The judiciary does exist, in part, to right legislative wrongs. That is part of the constitutional checks and balances. When they go over the line is when they make policy instead of interpreting the law and telling the legislative branch that a law is simply not permitted under our Constitution. Some judges understand this, and some are activists. Don't throw out the baby with the bathwater here.
Righting legislative wrongs is a natural consequent of judicial review, it's not its primary function. Ideally, the court will only intervene when it's a matter of life, liberty (as in your literal freedom, not entitlement), and/or property at stake. For example, the plaintiffs in Loving v. Virginia were imprisoned and fined and facing banishment from the state of Virginia for marrying outside their race. That would be a constitutional matter. Gay marriage isn't since states simply outline what is their legal definition of marriage. They're not throwing gay couples in jail for having a legal marriage elsewhere, nor are they fining them or confiscating their property because the people don't include same-sex couples in their understanding of marriage. It's simply not of the law. So for courts to more or less declare it law oversteps their role.

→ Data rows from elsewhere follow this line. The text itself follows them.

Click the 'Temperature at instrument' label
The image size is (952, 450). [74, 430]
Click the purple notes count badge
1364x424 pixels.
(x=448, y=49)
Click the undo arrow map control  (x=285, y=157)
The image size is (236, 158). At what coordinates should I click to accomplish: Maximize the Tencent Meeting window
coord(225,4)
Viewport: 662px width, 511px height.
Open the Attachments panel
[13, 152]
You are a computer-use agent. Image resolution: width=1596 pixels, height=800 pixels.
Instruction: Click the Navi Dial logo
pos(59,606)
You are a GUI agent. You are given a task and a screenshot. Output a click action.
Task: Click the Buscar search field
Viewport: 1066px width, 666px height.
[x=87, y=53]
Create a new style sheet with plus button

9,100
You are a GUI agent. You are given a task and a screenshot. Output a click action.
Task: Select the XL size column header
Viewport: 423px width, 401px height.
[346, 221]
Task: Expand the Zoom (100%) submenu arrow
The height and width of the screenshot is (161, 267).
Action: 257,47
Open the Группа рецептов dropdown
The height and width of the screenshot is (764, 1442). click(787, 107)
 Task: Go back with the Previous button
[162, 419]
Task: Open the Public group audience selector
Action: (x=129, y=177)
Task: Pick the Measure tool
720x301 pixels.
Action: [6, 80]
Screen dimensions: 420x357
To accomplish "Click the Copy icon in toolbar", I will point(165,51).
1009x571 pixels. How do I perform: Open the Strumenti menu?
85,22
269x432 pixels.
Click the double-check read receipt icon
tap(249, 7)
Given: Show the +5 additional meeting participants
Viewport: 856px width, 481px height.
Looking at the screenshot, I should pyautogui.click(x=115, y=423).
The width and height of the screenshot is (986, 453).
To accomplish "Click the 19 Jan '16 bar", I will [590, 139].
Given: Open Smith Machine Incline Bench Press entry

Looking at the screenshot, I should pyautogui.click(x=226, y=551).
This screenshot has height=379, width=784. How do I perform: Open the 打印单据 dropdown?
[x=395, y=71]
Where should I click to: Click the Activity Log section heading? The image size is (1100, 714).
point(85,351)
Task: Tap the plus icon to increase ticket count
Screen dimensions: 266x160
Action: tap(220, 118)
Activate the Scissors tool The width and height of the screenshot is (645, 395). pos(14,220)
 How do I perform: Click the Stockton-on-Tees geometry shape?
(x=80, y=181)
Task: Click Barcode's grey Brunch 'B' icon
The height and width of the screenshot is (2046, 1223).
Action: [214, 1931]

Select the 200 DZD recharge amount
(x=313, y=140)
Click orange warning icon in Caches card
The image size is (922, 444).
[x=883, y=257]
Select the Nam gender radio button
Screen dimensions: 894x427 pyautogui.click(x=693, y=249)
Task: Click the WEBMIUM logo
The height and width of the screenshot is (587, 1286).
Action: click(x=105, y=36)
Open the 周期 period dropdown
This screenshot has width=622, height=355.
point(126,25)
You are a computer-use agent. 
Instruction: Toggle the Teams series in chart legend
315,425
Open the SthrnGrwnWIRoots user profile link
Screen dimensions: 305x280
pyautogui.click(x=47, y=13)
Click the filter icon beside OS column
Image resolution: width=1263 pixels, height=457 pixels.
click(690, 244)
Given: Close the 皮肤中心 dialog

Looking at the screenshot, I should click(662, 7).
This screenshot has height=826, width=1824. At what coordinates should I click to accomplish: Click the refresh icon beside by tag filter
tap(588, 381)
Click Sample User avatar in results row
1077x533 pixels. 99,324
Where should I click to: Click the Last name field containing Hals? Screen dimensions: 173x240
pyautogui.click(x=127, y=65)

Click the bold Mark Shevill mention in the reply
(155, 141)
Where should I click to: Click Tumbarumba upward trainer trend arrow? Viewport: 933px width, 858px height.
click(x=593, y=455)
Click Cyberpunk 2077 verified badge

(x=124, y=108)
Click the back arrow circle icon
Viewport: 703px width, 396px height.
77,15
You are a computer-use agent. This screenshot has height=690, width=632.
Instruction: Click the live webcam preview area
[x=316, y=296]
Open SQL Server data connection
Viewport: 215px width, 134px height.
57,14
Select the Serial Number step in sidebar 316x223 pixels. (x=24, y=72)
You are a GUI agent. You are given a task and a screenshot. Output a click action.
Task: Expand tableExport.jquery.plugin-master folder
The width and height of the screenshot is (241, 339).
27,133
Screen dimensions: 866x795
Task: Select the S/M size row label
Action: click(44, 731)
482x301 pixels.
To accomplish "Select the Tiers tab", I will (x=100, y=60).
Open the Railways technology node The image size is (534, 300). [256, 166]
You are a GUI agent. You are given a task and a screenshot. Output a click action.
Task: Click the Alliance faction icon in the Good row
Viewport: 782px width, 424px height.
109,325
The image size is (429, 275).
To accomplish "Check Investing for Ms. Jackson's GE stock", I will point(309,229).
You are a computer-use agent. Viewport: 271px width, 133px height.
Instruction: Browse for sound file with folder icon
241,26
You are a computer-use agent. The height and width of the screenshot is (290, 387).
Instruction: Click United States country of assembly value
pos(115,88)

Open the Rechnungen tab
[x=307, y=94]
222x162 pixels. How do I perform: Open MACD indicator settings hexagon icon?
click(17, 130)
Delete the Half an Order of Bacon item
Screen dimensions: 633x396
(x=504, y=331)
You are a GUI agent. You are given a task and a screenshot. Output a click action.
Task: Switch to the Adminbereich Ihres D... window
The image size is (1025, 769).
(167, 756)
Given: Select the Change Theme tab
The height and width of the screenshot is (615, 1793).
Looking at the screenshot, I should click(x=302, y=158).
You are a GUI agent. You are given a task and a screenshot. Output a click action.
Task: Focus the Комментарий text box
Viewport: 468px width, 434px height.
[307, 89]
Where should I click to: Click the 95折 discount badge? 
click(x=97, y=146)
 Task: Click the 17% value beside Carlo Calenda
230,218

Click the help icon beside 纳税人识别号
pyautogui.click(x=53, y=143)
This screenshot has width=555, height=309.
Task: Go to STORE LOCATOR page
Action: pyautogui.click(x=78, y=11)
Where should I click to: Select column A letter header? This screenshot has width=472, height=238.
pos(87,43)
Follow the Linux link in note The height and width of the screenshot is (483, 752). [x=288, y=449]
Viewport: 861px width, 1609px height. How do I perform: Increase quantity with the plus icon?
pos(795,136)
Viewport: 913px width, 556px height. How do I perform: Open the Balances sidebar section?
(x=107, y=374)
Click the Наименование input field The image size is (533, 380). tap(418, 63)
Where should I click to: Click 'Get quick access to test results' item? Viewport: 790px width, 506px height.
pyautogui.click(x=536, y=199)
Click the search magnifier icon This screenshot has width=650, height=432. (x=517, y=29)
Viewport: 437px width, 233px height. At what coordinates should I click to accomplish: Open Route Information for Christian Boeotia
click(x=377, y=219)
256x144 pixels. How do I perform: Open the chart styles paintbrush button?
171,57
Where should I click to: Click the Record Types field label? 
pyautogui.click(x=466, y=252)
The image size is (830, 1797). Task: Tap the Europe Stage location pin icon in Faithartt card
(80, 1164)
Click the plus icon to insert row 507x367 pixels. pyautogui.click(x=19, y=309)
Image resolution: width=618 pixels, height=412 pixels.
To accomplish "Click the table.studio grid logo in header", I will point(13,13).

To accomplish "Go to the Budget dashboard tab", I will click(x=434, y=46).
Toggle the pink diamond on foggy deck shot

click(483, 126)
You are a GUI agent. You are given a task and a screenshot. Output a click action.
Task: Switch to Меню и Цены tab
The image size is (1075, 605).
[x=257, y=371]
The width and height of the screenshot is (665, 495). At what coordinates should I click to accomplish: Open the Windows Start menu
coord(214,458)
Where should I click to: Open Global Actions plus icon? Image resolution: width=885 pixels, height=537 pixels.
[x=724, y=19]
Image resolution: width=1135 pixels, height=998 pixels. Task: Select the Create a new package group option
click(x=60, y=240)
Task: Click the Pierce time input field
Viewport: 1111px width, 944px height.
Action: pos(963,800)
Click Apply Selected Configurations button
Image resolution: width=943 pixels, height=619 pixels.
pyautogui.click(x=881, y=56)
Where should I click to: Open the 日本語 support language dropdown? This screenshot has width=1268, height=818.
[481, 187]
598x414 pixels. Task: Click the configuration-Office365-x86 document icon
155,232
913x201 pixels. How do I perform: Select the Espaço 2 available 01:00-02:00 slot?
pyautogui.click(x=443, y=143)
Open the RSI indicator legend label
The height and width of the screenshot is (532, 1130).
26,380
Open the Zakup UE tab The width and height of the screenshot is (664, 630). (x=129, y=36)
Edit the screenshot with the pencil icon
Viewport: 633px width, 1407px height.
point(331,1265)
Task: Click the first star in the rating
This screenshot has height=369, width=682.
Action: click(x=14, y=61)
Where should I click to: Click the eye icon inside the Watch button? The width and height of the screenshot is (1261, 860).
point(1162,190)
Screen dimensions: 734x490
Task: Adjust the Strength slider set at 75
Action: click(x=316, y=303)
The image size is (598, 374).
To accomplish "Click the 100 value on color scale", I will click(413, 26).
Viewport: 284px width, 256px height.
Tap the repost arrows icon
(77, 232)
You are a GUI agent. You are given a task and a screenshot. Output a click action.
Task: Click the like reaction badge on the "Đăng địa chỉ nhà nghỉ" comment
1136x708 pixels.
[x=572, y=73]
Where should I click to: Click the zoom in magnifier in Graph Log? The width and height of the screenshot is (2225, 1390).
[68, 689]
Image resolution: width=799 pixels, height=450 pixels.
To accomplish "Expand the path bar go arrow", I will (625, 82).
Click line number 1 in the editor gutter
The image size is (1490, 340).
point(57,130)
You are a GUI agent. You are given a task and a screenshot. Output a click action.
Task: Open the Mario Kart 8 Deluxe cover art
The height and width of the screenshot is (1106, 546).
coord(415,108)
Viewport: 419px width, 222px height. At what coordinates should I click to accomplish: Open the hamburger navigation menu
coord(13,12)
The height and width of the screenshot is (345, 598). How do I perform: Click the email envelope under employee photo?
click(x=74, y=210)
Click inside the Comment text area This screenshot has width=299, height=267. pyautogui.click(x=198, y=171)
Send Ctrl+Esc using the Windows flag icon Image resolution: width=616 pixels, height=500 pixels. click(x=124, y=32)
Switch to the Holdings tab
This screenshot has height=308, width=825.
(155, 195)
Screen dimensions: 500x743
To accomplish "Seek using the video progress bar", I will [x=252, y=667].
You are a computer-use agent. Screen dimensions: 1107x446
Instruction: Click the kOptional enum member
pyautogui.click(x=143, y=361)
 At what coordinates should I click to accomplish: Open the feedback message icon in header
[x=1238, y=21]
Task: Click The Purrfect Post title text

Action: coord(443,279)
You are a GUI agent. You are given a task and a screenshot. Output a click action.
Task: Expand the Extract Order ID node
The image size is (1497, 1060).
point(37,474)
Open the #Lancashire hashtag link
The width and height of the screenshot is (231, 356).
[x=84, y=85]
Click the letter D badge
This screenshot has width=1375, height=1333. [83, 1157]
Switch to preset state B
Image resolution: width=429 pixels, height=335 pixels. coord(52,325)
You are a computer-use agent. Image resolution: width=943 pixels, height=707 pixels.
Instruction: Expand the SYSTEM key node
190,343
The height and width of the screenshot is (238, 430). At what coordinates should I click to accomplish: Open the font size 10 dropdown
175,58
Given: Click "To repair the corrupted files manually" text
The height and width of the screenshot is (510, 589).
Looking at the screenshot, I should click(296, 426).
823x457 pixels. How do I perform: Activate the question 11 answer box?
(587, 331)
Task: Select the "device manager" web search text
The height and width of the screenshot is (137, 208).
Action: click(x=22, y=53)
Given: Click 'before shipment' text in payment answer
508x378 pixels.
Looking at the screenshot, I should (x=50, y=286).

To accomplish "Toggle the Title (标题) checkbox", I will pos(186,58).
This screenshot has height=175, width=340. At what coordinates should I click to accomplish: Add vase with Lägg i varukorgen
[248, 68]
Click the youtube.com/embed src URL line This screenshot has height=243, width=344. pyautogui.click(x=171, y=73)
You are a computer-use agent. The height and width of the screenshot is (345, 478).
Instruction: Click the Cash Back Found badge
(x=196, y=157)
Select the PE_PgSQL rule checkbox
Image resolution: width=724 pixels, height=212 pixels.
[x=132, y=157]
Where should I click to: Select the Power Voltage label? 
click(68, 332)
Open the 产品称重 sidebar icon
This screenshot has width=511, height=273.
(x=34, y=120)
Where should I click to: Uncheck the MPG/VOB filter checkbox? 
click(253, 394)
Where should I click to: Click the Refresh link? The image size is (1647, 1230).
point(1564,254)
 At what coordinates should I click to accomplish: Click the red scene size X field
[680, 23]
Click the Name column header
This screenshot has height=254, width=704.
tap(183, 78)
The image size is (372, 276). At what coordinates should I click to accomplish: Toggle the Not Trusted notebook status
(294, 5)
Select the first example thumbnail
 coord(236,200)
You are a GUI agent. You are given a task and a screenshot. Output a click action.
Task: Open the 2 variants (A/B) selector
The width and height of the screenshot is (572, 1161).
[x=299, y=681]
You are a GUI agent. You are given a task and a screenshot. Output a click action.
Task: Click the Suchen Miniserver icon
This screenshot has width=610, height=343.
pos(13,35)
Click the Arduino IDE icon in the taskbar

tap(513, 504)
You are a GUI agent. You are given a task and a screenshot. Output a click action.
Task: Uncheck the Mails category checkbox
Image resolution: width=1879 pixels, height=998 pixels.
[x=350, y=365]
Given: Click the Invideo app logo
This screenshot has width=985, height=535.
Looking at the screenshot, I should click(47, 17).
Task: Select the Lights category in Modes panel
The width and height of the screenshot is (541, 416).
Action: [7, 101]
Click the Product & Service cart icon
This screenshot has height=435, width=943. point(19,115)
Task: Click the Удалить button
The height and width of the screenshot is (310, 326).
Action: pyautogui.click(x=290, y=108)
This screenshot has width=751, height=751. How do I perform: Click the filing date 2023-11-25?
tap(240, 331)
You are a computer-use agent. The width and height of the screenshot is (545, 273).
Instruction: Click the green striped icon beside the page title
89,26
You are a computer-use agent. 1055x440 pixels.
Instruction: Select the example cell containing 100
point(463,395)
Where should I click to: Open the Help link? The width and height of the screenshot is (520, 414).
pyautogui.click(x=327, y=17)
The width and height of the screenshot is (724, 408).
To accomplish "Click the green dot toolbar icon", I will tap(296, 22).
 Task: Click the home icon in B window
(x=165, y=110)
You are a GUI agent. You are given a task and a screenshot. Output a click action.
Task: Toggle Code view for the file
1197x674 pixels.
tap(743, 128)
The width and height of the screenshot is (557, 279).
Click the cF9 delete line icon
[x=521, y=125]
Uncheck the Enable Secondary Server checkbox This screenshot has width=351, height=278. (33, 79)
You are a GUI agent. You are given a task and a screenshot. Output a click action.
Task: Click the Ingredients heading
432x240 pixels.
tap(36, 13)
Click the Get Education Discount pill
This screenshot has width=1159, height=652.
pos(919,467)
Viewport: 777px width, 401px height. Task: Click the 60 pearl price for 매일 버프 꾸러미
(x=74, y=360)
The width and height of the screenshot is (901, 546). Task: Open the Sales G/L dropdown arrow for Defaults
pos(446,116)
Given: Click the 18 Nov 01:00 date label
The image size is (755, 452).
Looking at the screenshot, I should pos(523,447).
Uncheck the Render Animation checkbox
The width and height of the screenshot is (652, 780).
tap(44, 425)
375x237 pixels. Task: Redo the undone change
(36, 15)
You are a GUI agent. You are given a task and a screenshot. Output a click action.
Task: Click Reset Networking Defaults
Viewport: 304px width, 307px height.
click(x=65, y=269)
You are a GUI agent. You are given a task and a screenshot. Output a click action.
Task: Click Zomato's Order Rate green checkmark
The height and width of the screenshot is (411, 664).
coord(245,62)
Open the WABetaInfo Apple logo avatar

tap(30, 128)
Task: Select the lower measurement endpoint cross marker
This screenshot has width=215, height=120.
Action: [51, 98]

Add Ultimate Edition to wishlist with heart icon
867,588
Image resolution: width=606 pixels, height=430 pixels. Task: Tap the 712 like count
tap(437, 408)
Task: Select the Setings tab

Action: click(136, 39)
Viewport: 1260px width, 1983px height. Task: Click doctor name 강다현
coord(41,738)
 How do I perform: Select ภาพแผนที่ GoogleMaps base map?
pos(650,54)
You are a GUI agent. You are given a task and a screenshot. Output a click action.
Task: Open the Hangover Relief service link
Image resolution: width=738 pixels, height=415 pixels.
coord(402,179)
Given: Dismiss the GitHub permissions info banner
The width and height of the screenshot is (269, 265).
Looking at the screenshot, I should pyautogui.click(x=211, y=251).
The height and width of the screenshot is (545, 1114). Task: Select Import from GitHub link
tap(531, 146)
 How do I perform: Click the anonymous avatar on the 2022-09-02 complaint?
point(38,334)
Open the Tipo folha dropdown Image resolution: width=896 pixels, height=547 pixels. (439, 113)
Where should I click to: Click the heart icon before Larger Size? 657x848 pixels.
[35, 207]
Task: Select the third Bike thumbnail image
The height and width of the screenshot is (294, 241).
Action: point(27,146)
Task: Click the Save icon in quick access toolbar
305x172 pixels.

As far as same sex marriage goes, if to government steps on and issues licenses to regulate and guarantee certain legal rights to people in the guise of marriage, that right should be available to everyone. This will not stop the government from stepping in and taking away your rights when it has a mind to, but it will make it harder, and that alone is a good argument for allowing same sex marriage.
By the way, I should have responded to you first, but but Jones pissed me off when I read his post.
My apologies.
It
is available to everyone. The problem is, it isn't available in more than one way to everyone. Because someone wants to marry a member of the same sex doesn't mean they don't still have the right to marry someone of the opposite sex and have access to those benefits if they wanted to. It's not all or nothing. A man who wants three wives isn't being denied rights just because the law wont recognize three marriages.
You can say maybe our definition of marriage isn't inclusive or progressive enough. That's subject to debate. But it doesn't
have to be more than what it already is.